Con más de un siglo de actividad en el país, donde México es su segundo mercado global más importante, PepsiCo trabaja con productores locales para asegurar la viabilidad futura de sus materias primas. Esta colaboración se basa en la iniciativa pep+, que agrupa acciones en tres áreas: agricultura regenerativa para proteger el suelo y optimizar el agua; una cadena de valor más eficiente y con menores emisiones; y productos que ofrecen alternativas conscientes a los consumidores.

El programa Agrovita es uno de los proyectos clave, al impactar a más de cuarenta mil personas y apoyar a miles de agricultores en estados como Tabasco, Chiapas y Campeche.

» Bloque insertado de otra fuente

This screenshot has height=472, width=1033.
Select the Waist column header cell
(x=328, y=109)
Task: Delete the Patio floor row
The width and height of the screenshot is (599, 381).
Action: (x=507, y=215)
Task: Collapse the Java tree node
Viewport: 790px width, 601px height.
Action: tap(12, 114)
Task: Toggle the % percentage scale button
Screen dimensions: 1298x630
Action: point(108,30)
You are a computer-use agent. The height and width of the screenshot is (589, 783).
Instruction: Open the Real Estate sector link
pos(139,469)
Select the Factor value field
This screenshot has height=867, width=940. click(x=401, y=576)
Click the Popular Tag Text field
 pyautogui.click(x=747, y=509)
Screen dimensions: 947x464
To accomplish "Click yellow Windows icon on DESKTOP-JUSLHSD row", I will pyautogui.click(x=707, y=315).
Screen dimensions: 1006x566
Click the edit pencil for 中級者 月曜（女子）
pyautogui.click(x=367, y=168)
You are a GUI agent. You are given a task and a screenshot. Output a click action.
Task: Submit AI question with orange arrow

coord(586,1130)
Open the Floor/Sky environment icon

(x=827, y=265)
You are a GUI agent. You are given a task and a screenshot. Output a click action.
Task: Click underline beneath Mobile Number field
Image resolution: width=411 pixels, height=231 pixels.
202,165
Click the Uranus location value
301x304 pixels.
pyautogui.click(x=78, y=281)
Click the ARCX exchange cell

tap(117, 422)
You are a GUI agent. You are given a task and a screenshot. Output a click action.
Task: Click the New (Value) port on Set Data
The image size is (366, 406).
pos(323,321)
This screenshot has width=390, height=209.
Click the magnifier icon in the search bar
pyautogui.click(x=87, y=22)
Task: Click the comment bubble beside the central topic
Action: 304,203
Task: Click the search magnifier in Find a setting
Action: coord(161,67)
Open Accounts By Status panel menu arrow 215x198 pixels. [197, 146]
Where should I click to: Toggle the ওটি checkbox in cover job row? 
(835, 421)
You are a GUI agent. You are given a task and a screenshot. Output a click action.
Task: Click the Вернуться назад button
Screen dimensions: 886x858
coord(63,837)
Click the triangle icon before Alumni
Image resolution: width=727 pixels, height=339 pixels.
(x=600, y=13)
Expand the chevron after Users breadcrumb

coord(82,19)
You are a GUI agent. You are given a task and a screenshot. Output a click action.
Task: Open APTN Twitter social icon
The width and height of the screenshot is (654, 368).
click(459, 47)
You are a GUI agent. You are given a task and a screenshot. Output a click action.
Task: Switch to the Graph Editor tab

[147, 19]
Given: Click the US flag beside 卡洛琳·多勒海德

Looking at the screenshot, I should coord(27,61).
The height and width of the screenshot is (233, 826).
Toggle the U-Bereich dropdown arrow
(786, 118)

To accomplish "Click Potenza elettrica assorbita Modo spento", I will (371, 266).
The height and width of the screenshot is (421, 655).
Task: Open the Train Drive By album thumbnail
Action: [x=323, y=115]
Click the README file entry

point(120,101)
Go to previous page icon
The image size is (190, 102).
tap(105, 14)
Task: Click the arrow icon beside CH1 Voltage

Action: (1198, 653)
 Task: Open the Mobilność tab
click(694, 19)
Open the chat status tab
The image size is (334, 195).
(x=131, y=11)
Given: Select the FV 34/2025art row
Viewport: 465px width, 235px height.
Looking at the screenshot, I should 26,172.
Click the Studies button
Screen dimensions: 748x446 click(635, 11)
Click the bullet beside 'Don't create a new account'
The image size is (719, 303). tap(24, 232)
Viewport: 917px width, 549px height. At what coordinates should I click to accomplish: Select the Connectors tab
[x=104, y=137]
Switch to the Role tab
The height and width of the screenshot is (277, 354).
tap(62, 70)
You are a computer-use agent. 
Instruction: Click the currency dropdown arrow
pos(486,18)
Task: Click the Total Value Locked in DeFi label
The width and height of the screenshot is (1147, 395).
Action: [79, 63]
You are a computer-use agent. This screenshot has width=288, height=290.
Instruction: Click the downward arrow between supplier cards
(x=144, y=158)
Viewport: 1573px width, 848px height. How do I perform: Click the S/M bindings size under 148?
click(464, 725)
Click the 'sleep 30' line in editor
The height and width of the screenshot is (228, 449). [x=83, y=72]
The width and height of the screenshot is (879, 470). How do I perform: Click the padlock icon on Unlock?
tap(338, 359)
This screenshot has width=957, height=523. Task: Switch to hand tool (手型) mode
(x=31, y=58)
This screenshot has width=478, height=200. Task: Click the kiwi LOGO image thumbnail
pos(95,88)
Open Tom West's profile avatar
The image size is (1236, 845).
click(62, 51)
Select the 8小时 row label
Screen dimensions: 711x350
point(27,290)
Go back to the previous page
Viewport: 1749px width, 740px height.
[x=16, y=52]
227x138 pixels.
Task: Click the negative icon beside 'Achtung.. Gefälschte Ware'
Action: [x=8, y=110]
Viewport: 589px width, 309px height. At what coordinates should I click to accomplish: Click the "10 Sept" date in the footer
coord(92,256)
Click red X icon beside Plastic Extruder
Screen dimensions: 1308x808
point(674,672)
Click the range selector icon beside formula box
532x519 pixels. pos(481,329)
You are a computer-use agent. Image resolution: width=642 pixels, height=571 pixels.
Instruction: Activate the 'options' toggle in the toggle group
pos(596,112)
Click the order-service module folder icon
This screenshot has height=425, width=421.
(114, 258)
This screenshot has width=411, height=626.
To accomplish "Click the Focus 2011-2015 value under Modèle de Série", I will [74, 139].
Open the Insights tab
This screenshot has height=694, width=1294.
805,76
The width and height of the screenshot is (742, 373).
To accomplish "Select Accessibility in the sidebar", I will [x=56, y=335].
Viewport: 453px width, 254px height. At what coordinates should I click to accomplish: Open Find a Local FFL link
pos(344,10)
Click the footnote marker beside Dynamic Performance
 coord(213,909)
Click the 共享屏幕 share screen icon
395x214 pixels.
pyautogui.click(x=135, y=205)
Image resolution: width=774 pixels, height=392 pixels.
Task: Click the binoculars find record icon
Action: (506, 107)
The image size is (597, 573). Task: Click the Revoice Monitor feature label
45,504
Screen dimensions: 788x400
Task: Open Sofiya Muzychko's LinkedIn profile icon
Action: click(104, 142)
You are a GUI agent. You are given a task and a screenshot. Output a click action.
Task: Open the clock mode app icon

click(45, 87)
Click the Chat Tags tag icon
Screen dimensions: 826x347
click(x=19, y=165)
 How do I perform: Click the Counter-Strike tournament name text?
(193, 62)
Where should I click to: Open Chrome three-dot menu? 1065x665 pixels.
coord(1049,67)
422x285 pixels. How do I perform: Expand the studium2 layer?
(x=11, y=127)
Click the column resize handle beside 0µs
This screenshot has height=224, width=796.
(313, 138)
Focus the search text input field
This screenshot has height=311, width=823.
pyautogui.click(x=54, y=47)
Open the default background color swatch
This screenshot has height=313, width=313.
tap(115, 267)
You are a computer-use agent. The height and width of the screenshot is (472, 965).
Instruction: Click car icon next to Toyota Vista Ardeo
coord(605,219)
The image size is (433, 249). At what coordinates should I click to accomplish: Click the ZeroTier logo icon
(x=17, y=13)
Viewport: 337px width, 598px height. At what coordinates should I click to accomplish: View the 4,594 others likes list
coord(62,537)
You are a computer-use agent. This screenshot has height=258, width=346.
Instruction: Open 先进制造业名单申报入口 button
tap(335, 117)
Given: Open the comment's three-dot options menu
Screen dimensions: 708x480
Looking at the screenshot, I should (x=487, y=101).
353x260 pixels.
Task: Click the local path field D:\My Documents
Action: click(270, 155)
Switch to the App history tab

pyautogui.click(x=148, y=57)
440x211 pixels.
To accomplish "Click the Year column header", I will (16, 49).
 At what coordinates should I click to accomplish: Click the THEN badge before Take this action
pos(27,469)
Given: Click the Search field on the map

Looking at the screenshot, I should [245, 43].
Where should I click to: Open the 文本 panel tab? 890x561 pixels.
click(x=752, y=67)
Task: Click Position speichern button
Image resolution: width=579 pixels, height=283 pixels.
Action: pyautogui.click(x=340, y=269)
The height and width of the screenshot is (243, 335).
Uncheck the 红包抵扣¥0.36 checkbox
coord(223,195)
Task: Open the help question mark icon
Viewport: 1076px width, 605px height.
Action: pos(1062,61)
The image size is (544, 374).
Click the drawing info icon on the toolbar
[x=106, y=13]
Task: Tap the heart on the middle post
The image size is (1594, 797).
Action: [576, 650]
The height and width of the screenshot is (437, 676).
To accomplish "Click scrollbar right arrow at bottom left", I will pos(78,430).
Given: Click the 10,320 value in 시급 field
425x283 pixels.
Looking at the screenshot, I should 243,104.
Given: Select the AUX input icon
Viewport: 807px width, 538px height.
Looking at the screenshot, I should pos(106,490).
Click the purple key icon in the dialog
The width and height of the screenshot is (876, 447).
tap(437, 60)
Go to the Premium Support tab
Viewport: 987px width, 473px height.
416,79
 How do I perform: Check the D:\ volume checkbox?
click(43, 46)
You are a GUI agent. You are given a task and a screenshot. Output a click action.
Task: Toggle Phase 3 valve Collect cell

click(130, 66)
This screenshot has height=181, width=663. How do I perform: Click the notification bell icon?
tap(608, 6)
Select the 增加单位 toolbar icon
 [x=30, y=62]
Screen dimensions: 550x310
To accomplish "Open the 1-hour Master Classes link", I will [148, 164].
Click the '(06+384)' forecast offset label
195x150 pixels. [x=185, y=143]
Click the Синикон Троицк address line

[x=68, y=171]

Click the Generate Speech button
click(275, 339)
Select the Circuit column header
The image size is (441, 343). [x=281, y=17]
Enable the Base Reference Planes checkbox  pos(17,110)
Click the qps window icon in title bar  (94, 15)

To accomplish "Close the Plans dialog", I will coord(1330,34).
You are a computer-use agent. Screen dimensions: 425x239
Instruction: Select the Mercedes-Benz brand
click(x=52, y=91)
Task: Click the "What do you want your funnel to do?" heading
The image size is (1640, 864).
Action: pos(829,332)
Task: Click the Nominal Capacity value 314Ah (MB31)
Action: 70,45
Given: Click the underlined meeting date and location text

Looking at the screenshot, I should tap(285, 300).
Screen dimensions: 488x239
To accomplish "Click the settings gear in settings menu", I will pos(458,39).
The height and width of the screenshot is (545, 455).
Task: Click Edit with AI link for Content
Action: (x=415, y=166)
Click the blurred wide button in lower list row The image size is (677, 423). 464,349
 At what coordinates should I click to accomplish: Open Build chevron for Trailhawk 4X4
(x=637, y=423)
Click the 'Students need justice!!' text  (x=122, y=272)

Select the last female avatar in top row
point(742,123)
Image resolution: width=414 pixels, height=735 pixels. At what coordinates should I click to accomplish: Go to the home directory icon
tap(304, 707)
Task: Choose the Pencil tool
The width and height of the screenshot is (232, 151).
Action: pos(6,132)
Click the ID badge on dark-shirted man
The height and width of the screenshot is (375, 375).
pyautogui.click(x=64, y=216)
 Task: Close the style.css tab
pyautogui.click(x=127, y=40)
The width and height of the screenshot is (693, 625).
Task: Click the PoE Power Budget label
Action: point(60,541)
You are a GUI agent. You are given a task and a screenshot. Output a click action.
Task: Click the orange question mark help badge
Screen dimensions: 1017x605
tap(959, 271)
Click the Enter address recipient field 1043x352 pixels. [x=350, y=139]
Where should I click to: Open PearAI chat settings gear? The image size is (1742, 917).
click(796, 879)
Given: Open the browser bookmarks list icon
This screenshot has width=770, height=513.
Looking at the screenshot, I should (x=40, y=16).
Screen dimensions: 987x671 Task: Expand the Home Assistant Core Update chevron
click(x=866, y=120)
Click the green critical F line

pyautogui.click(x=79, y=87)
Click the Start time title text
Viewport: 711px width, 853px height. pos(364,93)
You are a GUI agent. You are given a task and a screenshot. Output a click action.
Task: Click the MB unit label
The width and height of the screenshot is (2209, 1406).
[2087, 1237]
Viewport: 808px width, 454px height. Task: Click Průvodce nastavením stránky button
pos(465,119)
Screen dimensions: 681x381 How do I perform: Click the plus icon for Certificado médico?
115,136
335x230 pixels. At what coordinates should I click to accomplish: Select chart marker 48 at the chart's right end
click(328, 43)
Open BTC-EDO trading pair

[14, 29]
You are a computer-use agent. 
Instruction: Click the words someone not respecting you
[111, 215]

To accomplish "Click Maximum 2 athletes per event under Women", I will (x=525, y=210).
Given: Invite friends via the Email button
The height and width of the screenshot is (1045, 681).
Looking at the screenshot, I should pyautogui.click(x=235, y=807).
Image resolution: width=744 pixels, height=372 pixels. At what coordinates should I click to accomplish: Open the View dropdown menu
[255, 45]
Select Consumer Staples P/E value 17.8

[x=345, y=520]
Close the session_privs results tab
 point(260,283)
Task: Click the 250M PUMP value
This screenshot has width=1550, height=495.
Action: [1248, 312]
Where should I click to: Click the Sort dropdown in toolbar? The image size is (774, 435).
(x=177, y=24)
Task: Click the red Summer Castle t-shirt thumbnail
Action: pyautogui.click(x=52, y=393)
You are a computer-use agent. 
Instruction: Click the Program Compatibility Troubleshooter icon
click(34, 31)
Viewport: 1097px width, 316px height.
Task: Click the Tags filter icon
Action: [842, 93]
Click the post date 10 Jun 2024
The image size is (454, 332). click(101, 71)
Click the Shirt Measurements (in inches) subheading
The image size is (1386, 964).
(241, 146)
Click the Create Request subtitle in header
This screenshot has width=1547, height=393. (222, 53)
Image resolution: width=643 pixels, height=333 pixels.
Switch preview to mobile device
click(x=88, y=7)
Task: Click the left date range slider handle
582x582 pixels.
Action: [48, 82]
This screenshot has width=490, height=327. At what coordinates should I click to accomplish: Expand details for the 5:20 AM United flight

Desde 2021, el programa ha abarcado cerca de ocho mil hectáreas, con beneficios tangibles en ingresos y autonomía alimentaria para productores de plátano, cacao y palma.

Un ejemplo de esta transformación es la cooperativa Productores Agrícolas Plataneros de la Isla (PAPIs) en Tabasco, cuyos 25 integrantes vendieron más de 350 toneladas de plátano verde para la elaboración de Natuchips®, un snack ecológico lanzado en 2024. Este modelo también se aplica en la cadena del cacao, donde más de doscientos sesenta agricultores practican métodos regenerativos para mejorar su productividad y mantener la salud de su tierra, con planes de extender la red a 750 productores adicionales para 2027.

El enfoque de PepsiCo resalta que la gastronomía sostenible no es solo cuestión de la mesa, sino de todo el proceso productivo, asegurando que el origen de los alimentos respete el medio ambiente y fomente el desarrollo social en las regiones agrícolas mexicanas.